According to a statement from Brett Shannon Johnson, the names and credit card numbers he used for his fraudulent tax-return scam was acquired on the same laptop that he had access to the information inside the office. These actions by Johnson were unnoticed by the agents monitoring him as he threw them off by asking them to monitor audit trails that he asked them to do. Once he was alone, he would research the information he needed for his scam.
“There were two agents with him at all times, and we had a 42-inch plasma (monitor) that projected everything he did on it,” says Neal Dolan. “You’d have to have been asleep not to have seen what he was doing (if he were committing crimes) – and they weren’t. This wasn’t a mafia case where we were going to sit on this guy 24 hours a day. He was told we’d make spot checks on him. But he’s an adult. I told him, if you want to go back to jail then you know what path (to take), and that’s the path he took.”
Johnson’s next step was to purchase several computers and IP addresses in order to not be traced, and file for tax returns using other people’s names and identification. This contributed significantly to the grand total of $2 million dollars he earned over a five-year illegal money-making career. While working as an informant to find illegal activities in cyber crime websites and then reveal them to the government, Johnson managed to put up two of his own illegal websites – CardersMarket and ScandinavianCarding.
Johnson’s case has proved to be fodder for many critics of using convicted offenders as informants and on top of this, paying them a stipend. It has also raised many questions as to the proper monitoring and surveillance allotted to these informants. Dolan reasons out that while these informants may have been given a chance to make up for their crimes, the decision to continue doing so or returning to the path of crime is theirs to make. Johnson himself says that putting him in that situation was like “taking an unrehabilitated crack or heroin addict and placing him in a drug environment, telling him not to use drugs.”

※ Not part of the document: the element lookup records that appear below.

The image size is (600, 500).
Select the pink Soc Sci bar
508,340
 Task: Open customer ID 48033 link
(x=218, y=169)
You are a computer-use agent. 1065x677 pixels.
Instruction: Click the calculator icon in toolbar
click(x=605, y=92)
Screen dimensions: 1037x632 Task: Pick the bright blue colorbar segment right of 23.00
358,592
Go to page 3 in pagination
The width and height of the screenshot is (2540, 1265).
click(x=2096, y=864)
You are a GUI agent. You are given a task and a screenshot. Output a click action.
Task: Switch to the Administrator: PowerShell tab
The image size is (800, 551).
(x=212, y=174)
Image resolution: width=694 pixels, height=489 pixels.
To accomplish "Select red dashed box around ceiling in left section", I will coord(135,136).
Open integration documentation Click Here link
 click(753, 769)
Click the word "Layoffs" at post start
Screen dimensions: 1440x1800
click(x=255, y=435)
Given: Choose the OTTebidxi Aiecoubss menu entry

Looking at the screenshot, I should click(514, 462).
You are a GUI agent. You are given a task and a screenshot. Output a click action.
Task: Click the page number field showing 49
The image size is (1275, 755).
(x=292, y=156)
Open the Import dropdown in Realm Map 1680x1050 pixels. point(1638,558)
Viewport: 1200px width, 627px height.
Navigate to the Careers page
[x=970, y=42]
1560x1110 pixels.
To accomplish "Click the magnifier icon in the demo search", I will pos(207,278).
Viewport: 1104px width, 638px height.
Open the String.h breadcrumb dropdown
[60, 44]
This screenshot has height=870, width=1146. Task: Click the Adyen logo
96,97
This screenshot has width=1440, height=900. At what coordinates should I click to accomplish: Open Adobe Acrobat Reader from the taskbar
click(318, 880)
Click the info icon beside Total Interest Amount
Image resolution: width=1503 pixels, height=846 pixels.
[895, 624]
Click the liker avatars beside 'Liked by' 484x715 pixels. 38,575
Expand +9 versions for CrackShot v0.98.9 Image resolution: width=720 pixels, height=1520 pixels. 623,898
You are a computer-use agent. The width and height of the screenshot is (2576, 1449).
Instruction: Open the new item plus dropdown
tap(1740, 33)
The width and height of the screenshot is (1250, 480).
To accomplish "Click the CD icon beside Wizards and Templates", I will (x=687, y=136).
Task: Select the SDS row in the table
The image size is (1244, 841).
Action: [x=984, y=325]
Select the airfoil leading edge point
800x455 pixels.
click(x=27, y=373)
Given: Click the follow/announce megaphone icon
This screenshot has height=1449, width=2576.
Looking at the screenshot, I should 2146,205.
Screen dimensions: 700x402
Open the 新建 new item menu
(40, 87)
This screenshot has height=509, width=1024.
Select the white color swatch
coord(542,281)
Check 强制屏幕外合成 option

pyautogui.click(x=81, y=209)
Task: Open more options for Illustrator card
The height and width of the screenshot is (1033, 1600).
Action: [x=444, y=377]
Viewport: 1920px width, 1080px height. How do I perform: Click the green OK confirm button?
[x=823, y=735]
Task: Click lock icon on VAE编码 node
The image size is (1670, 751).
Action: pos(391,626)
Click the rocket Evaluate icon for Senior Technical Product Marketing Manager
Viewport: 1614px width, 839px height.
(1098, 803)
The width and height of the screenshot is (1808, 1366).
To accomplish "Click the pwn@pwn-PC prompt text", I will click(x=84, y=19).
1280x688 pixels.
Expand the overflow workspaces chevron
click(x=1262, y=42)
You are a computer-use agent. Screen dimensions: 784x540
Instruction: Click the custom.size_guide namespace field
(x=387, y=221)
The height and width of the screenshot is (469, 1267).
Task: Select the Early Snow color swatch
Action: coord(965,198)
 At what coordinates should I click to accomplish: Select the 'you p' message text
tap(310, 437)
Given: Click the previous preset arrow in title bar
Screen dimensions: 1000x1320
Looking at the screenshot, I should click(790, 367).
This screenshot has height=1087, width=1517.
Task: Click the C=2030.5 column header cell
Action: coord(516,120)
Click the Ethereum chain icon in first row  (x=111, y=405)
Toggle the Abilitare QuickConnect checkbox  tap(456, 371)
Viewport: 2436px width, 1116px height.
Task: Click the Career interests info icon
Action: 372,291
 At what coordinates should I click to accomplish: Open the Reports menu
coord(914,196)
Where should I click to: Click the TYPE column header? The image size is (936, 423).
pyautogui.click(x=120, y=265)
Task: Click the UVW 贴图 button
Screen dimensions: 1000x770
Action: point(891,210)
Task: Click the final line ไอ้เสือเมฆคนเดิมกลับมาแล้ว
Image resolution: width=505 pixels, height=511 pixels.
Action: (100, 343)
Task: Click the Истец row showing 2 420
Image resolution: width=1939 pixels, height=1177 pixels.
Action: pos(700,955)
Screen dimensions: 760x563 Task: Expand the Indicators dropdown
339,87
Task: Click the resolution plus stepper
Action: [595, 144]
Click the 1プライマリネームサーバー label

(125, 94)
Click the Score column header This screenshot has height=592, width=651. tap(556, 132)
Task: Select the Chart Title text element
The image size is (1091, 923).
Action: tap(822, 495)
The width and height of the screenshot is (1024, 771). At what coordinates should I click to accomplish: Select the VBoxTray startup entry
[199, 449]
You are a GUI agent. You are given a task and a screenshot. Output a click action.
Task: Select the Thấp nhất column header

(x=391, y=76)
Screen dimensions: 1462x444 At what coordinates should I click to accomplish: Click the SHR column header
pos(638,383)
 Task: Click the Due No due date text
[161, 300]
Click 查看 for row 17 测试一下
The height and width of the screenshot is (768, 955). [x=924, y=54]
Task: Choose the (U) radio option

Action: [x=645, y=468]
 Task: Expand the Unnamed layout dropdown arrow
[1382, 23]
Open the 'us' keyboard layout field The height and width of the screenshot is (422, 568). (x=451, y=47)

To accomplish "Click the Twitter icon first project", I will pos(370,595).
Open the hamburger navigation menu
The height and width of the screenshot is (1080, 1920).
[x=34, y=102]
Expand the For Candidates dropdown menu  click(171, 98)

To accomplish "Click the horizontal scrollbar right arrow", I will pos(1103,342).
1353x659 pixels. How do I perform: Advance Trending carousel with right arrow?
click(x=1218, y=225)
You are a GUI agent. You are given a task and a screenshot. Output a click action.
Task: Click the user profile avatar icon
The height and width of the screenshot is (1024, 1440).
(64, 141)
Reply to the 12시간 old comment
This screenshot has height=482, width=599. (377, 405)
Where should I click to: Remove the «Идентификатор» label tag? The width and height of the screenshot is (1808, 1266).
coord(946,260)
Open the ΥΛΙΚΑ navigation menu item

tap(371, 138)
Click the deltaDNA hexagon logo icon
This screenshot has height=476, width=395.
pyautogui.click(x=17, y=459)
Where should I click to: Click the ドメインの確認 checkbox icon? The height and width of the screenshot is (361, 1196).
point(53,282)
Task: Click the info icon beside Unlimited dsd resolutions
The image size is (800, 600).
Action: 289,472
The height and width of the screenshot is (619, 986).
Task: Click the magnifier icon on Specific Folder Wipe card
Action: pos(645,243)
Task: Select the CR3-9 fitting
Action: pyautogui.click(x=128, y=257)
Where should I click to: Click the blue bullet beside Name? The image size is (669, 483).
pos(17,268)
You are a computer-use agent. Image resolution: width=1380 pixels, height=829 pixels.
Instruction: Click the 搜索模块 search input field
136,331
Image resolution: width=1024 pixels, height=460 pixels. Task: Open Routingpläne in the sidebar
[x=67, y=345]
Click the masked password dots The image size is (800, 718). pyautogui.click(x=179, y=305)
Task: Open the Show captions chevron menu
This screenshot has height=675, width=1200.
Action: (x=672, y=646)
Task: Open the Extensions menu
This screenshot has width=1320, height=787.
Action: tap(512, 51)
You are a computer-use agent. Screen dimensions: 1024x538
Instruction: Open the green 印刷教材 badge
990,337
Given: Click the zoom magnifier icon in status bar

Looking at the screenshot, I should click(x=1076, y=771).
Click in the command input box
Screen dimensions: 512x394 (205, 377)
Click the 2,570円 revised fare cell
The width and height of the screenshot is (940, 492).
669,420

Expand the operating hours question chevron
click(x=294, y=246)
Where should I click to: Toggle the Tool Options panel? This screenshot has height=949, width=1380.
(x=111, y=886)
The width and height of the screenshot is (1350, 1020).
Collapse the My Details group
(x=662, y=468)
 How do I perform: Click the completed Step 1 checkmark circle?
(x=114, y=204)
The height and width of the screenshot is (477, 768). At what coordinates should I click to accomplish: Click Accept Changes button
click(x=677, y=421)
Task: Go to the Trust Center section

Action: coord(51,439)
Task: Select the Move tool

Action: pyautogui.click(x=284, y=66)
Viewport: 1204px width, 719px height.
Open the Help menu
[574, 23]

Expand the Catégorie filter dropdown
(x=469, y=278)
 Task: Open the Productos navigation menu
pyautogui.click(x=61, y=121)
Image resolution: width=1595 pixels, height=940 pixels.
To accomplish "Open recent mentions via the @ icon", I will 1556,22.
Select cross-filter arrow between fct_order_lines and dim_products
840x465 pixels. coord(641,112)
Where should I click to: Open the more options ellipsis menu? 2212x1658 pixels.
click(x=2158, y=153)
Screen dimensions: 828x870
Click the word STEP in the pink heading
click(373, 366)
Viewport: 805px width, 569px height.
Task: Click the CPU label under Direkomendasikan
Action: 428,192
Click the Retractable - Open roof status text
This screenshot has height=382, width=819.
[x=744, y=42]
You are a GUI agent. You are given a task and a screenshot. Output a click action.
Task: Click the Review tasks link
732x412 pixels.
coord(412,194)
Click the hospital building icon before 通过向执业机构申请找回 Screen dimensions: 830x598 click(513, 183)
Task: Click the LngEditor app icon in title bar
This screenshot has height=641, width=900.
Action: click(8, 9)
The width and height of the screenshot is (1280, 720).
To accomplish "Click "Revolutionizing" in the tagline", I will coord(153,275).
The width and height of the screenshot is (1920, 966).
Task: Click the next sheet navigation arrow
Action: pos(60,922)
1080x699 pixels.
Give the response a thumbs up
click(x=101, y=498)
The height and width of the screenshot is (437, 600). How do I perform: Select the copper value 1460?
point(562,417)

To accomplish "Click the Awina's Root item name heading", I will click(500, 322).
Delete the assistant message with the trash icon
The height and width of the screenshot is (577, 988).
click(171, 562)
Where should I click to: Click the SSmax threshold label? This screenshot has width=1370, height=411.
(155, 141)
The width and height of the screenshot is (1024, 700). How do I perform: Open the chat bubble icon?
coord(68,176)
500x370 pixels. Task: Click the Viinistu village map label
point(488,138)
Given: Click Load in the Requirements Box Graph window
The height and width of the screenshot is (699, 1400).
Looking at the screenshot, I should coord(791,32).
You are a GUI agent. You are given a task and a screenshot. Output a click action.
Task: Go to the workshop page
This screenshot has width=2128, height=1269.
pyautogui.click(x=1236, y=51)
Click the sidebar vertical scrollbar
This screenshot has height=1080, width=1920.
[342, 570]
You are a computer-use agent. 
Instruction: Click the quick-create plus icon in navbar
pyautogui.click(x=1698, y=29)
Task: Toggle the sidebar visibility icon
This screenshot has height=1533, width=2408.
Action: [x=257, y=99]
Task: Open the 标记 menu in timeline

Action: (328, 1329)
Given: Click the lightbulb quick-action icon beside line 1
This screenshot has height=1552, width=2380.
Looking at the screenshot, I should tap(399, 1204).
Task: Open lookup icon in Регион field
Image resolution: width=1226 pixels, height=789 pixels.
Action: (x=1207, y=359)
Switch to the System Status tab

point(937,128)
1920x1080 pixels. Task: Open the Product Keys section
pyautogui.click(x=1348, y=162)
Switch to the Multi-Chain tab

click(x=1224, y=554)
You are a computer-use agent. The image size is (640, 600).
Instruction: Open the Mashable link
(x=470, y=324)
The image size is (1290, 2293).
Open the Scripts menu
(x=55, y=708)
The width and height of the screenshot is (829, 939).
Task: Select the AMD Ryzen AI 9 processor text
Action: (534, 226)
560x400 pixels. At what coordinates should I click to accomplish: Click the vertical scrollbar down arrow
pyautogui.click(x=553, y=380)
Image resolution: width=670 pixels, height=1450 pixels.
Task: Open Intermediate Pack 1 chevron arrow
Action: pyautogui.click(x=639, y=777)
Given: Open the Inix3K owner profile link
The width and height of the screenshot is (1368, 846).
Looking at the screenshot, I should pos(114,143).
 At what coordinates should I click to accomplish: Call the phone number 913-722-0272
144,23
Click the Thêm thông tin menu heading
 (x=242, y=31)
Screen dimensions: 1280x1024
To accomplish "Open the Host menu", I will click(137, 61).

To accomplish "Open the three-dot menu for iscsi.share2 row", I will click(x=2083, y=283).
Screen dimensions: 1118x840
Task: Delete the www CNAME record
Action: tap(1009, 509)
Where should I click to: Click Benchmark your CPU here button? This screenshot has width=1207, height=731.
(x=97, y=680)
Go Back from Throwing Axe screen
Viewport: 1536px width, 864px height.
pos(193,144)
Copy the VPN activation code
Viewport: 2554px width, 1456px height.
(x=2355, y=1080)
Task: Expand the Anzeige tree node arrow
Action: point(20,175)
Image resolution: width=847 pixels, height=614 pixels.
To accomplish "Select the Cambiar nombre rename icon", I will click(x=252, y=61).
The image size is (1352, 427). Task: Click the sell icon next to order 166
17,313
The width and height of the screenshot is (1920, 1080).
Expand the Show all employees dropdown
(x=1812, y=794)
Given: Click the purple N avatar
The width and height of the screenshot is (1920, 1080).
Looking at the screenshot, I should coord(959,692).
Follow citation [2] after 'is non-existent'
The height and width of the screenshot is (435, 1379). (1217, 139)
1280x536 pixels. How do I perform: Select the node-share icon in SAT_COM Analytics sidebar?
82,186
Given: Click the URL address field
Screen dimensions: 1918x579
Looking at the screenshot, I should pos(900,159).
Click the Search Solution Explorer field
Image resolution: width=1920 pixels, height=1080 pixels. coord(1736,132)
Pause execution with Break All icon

“I would place myself in the top five or 10 for doing what I do. Hopefully, I can find a way to make it benefit people instead of hurting them,” says Johnson. “And yeah, I’m sorry for what I’ve done.”
Unfortunately, it is virtually impossible to have any raw statistics of how prevalent these infomants-turned-rogues scenarios are. Most of these cases are under strict confidentiality, thus only a small number of cases reach the media’s attention.